▶ DIRECTIONS FOR THIS TASK
Exactly as given, transcribe each entry that follows.

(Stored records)
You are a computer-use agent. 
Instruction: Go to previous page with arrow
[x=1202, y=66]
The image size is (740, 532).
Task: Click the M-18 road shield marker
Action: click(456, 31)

▶ TASK ANSWER
You are a computer-use agent. 
Instruction: Go to previous page with arrow
[x=1202, y=66]
The image size is (740, 532).
Task: Click the M-18 road shield marker
Action: click(456, 31)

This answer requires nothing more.